Review of Her Last Walk by Akash Bansal


Rating: 4/5

When I picked up Her Last Walk I expected a straight romance and found instead a quiet, bittersweet story that moves from ordinary life into the edges of the supernatural. The novel follows Ira, whose budding life and relationship with Lorenzo is shattered by his unexpected death; the rest of the book traces Ira’s grief and an unusual, spiritually tinged path she takes to hold on and heal.

Voice and writing style

I felt the prose is gentle and deliberately restrained — the author doesn’t rush Ira’s interior. The sentences lean toward lyrical rather than flashy, which fits a story whose central movement is inward: loss, memory, small moments of yearning.
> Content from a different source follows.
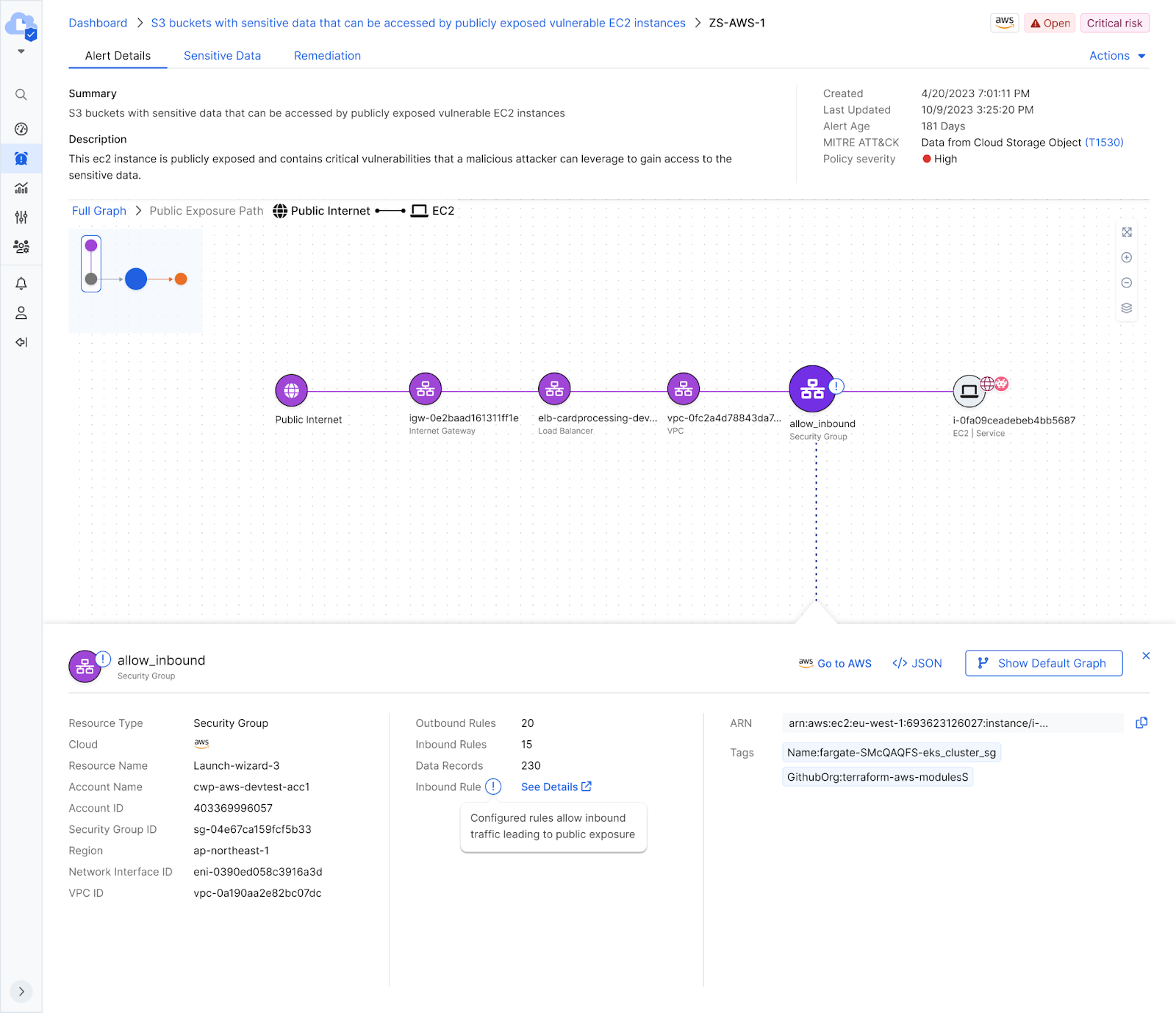This screenshot has height=1013, width=1176.
Task: Click the graph minimap thumbnail
Action: tap(135, 280)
That pace sometimes made the book feel meditative; for me, that meditative quality was a strength because it mirrored how grief slows perception, but it also demands patience from the reader.

Characters (Ira and the people around her)
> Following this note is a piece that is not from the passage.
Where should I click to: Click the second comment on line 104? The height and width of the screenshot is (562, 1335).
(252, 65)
Ira is the beating heart of the novel: most of the book is seen through her perspective and emotional state. Lorenzo’s presence looms large even when he’s absent — he’s sketched in affectionate, evocative glimpses rather than exhaustive backstory, which keeps the focus on Ira’s processing of absence. Secondary characters show up as anchors and contrasts to Ira’s interior journey; they are functional to her arc rather than stealing the narrative spotlight.

Spiritual and magical-realist elements

A notable—and distinctive—feature I noticed is how the story blends grief with elements of mysticism and Wiccan-inspired symbolism: the narrative moves into a thin place where ordinary emotions are linked with ritual, the “Silent Path,” and hints of otherworldly contact. That fusion gives the book its unique identity: it’s part emotional realist novel, part gentle speculative / magical-realism. If you read for strict realism you may be surprised; if you’re open to spiritual metaphors becoming literal, that aspect is a major reward.

What I liked most

I loved the way the novel respects silence and small gestures. Scenes that could have been overwritten are left spare, letting the ache linger on the page — and that lingering felt honest to me. The book also does well at portraying the ambivalence of mourning: wanting to forget and wanting to remember, feeling anger and tenderness in the same breath. The atmospheric settings (sequences that evoke Cortona and places of quiet ritual) complement the emotional tone rather than distract from it

What didn’t fully work for me

The book’s slower pacing and stretches of introspection will not be everyone’s cup of tea. At points I wanted more concrete explanation about the spiritual mechanics the story hints at; other readers may appreciate the ambiguity, but I can see how the vagueness will feel like an unresolved loose end to some. Also, because the focus is tightly on Ira, readers who want a more ensemble or plot-driven novel might find the scope limited.

Final Verdict 

Overall, I found Her Last Walk a touching, thoughtful book about love that refuses to be neatly categorized: it’s part grieving memoir, part romance elegy, and part mystical fable. I’d recommend it to readers who appreciate lyrical, character-driven stories and don’t mind a leisurely pace that privileges feeling over plot mechanics. If you’re looking for a brisk romance or a strictly realist take on loss, this isn’t that book; but if you want a novel that lingers on the edges between life and what might lie beyond, it will likely stay with you.